Meta announced Friday that it will use millions of Amazon Web Services (AWS) Graviton processors to run its artificial‑intelligence applications. The Graviton line, built on an ARM architecture, is a central processing unit rather than a graphics processing unit, a distinction that matters as AI workloads evolve beyond the training phase.
While graphics processing units remain the hardware of choice for training large models, the post‑training stage—often called inference—requires different capabilities. AI agents that perform real‑time reasoning, generate code, conduct searches or manage multi‑step tasks place heavy demands on compute resources. AWS says its latest Graviton generation is engineered specifically for those demands.
The deal shifts a sizable portion of Meta’s cloud spend back to Amazon, away from rivals such as Google Cloud. Last August, Meta signed a six‑year, $10 billion agreement with Google Cloud, even though the company had primarily used AWS and also tapped Microsoft Azure. By announcing the new partnership as the Google Cloud Next conference wrapped up, Amazon sent a clear signal to its competitor.
Amazon’s chip strategy extends beyond CPUs. The company also offers the Trainium accelerator, a custom AI GPU that handles both training and inference workloads. Earlier this month, Anthropic committed to spend $100 billion over a decade on AWS, focusing on Trainium, while Amazon pledged an additional $5 billion investment in the Claude‑maker, bringing its total stake to $13 billion.
Meta’s embrace of Graviton CPUs gives Amazon a high‑profile customer to showcase its home‑grown silicon.
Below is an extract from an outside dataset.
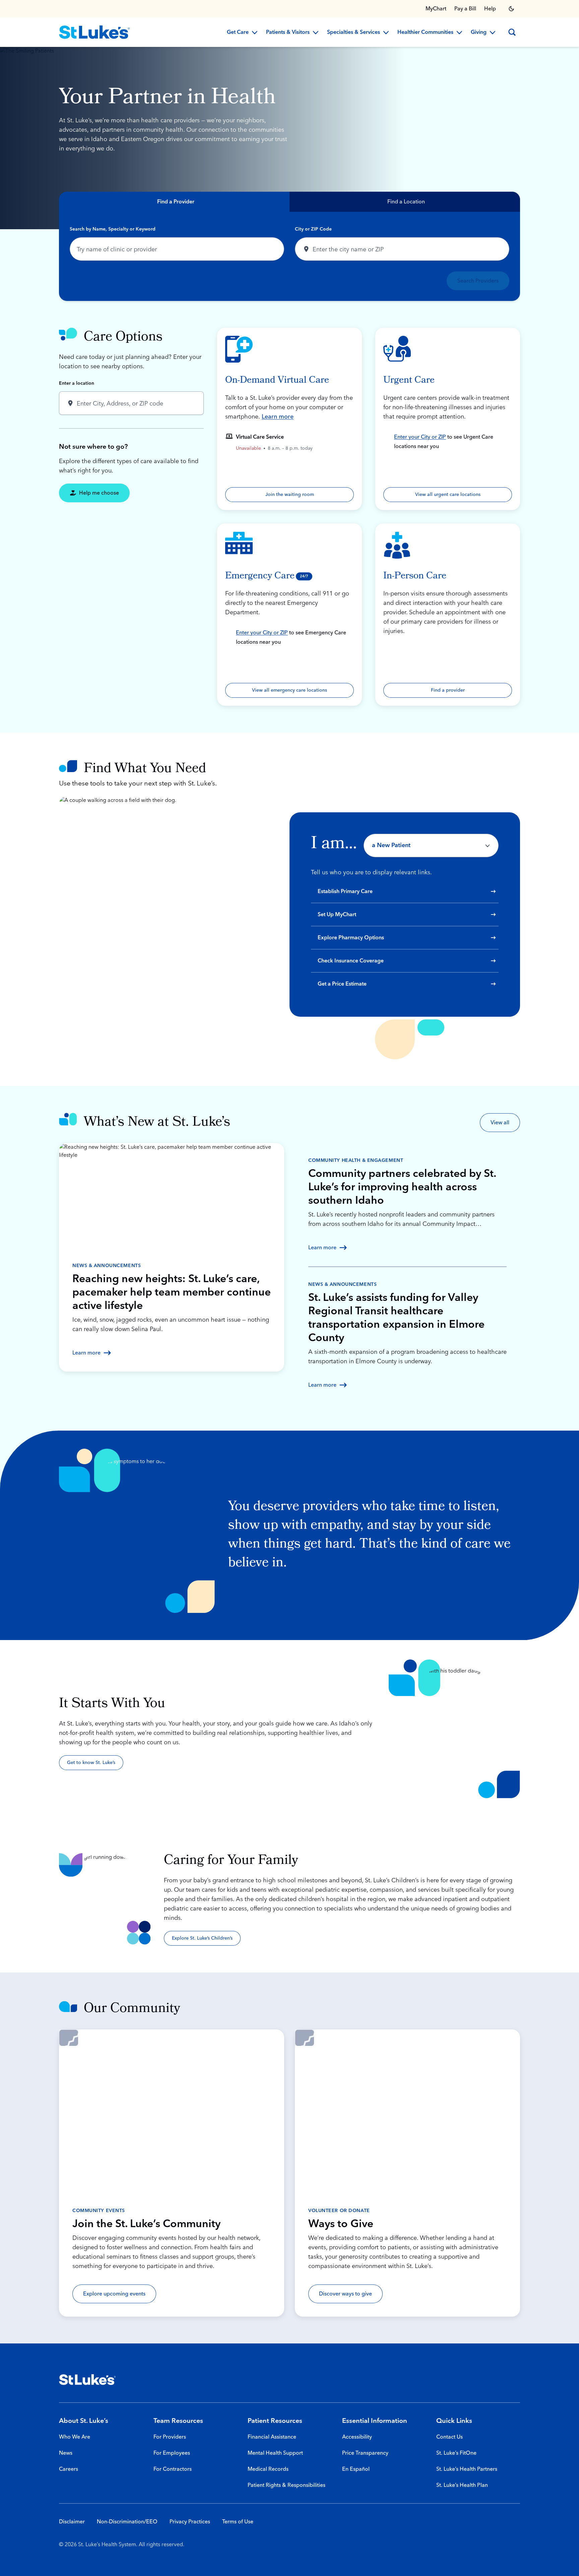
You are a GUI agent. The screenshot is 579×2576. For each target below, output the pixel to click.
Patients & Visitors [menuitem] (288, 32)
The chips compete directly with Nvidia’s Vera CPU, another ARM‑based processor aimed at AI agentic workloads. Unlike Nvidia, which sells its chips and AI systems to enterprises and cloud providers, AWS only offers access to its silicon through its cloud platform.
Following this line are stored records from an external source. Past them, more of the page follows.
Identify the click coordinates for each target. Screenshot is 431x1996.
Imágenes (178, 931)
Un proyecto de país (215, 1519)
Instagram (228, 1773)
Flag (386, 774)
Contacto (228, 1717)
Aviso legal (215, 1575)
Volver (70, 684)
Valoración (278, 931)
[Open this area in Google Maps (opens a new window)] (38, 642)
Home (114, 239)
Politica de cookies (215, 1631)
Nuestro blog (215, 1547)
In his annual shareholder letter, AWS chief Andy Jassy criticized Nvidia and Intel, arguing that enterprises seek better price‑performance ratios for AI. He pledged to win business on that basis, putting pressure on Amazon’s internal chip‑building team to deliver results.
The partnership reflects a broader trend: as AI models mature, the industry is looking for specialized, cost‑effective hardware to power the next generation of intelligent applications. Meta’s decision to lean on Amazon’s Graviton CPUs marks a significant vote of confidence in AWS’s ability to meet those emerging needs.